--- Activity ---
Every line from the one with "You are a GUI" to the end of the listing, and nothing else, is to be printed exactly; please leave the pictures out.

--- Data ---

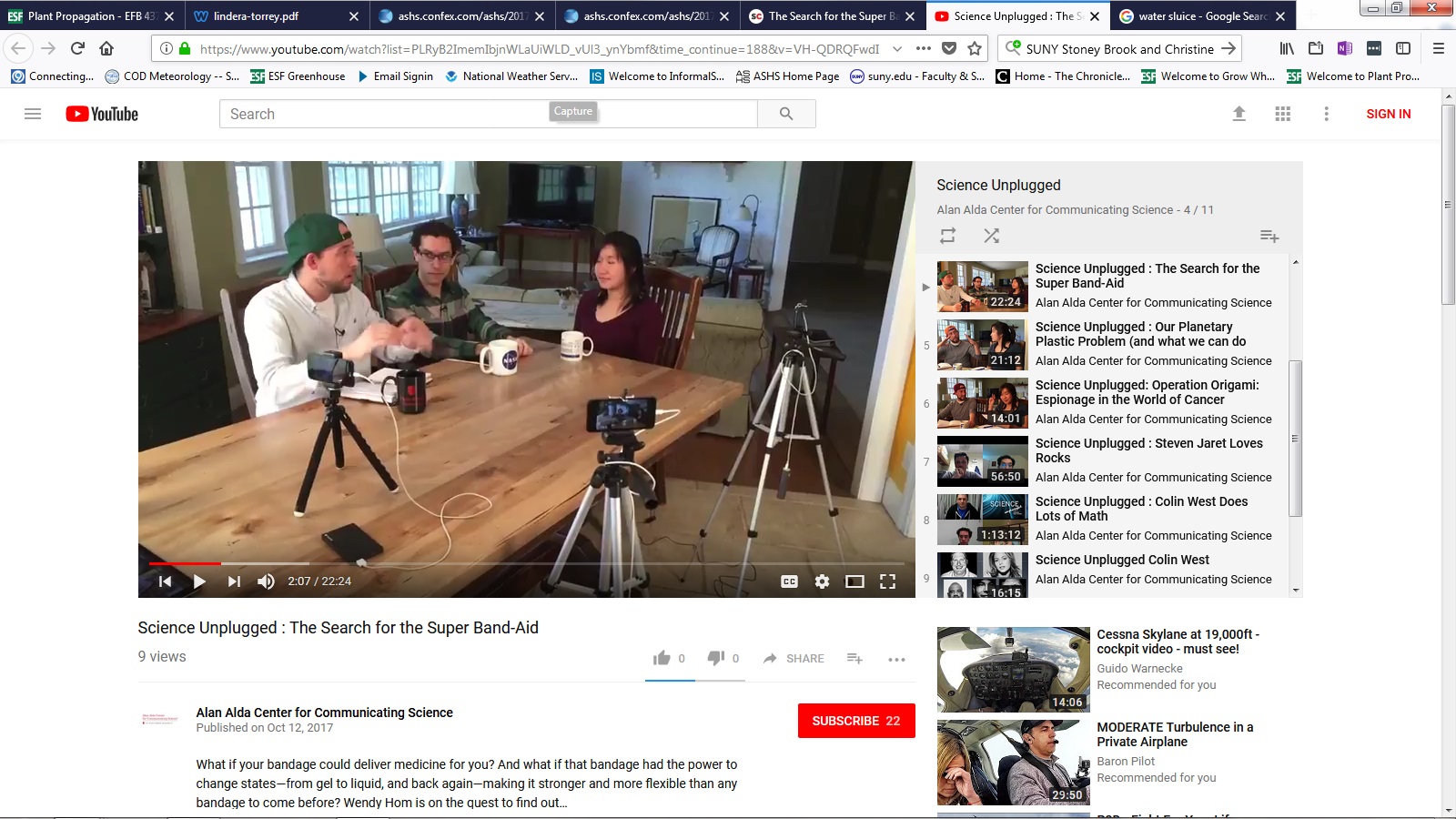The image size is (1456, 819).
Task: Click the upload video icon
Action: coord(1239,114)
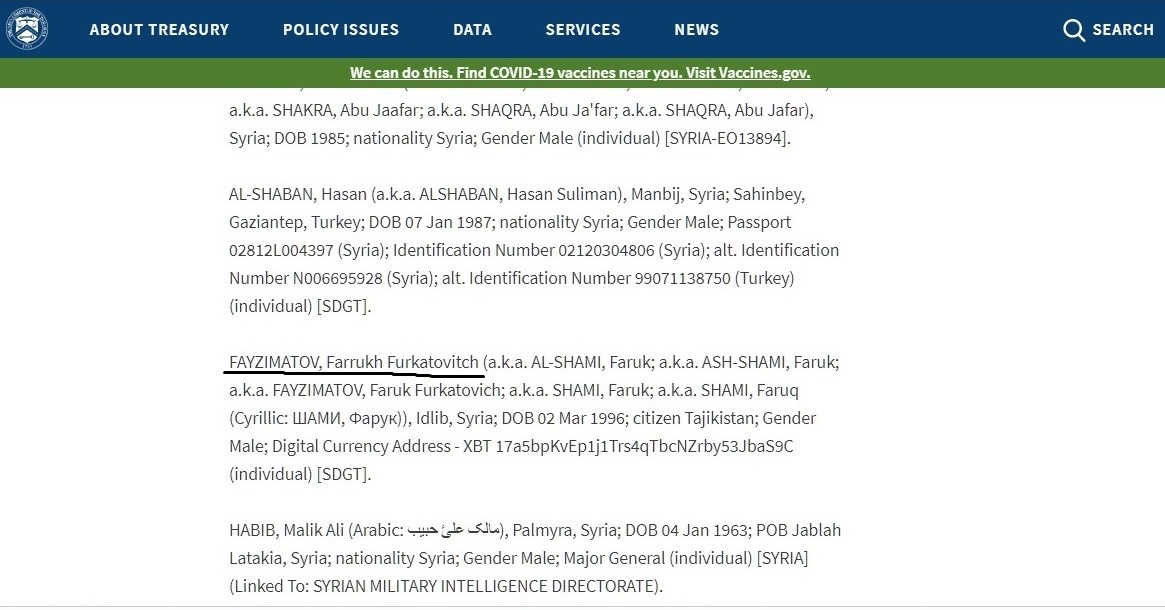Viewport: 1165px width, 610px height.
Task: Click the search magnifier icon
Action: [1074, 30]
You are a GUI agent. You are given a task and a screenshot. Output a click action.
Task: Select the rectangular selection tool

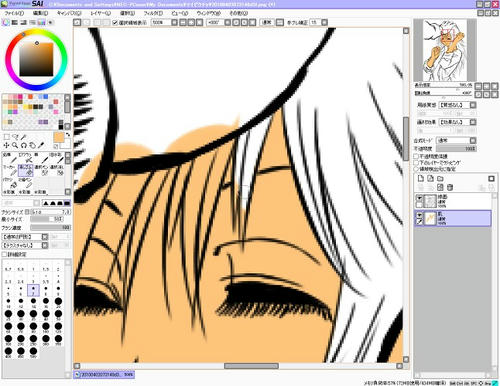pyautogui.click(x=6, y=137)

--- Expected answer ---
You are a GUI agent. You are given a task and a screenshot. Output a click action.
Task: Select the rectangular selection tool

pyautogui.click(x=6, y=137)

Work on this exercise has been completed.